Perfectly fine because I can see the flush in her cheeks, the brightness of her eyes and the pulse dancing in her neck.

She steps inside the room and her scent follows in with her. It flies up my nostrils and smacks me right in the center of my brain; my stomach pangs more aggressively; my fists so taut now my nails cut into my flesh.

I hold my body in place and when I speak again, my voice sounds strangled in my throat.

“Take a seat.”

She does as she’s told, lowering herself carefully onto a bench, groaning under her breath as she does. The Edward professors had the students running circuits this afternoon. I imagine a wisp of a girl like her is feeling the effects.

She nibbles on her lip and waits for my next instruction. She’s nervous. The majority of students are scared of me – not that they could tell you why. I’ve never warranted that fear. Unlike Madame Bardin, I don’t mete out punishments left, right and center.

What does she expect I’ll do to her? I very much doubt she suspects the one thing I want to do. The one thing I can’t.

“What is this detention going to involve?” she asks with a little suspicion.

I rise to my feet slowly, and her head drops back and her gaze follows me upward. Casually, I stroll around my desk, trying my best not to betray the tension in my body. I pick a textbook off the top of the pile on the edge of my desk and toss it towards her.
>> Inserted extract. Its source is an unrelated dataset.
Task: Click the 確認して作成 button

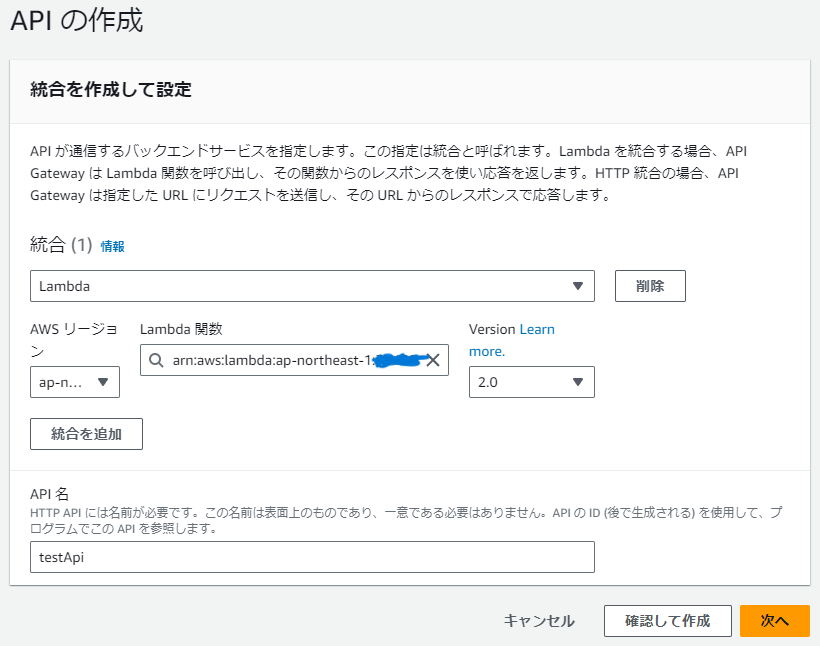Action: (667, 620)

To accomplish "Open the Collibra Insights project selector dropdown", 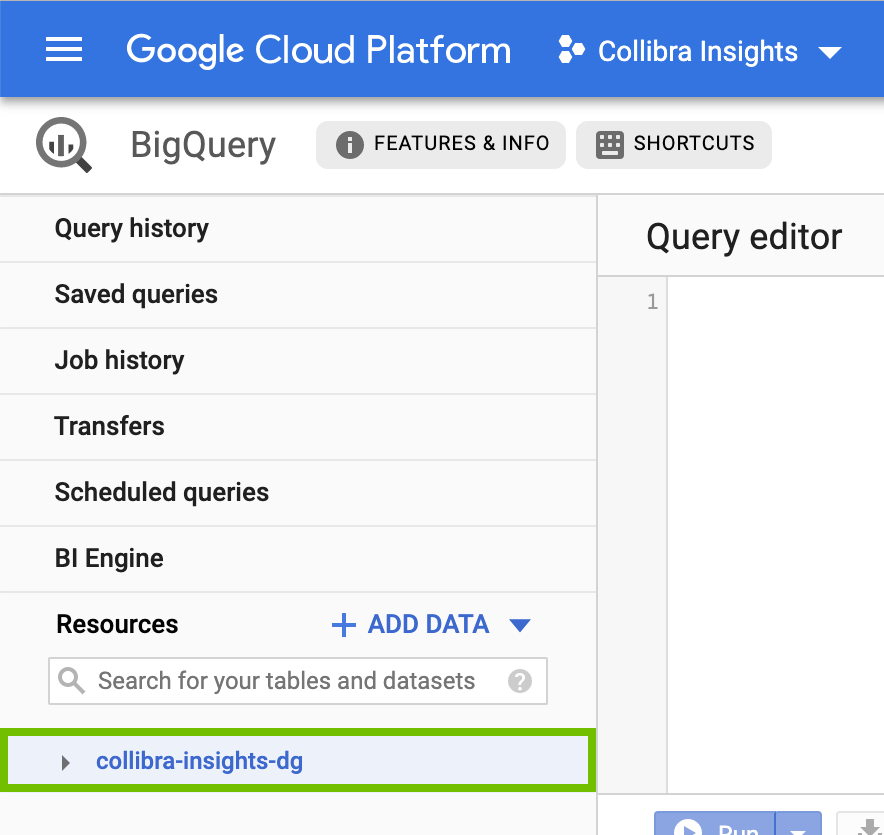I will click(831, 53).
She reaches out and catches it between her hands.

“You can catch up on the lesson you missed.”

“That’s it?” she says with a relieved little giggle. “School work?”

“Miss Storm, I suspect you’d rather be elsewhere and not in a dungeon with me.”

“Well,” she says, smiling as she flips open the cover of the book, “it’s not like I had anything better planned.”

“Not partying with the Princes tonight,” I hiss.

She ignores that comment, making a show of pretending to be very interested in the first page of the textbook.

“Don’t you have something better to be doing yourself, Professor Tudor?”

I snort. “Anything would be better than this,” I lie, because there isn’t a single place I’d rather be than in her company, basking in her delicious scent, “so you’d better not skip my class again.”

She runs her finger down the first page, pretending to read the text.

“We’ve covered that material already, Miss Storm. You need to turn to page twenty-two.”

Blood rushes up to the surface of her cheeks, and my stomach moans silently.

She flips to the relevant page.

“Restrainments,” she reads out.

“Yes, using shadow-weaving abilities to restrain another person.”

“I don’t have shadow-weaving abilities,” she says, coldly.

“Doesn’t mean you get to skip my lesson.”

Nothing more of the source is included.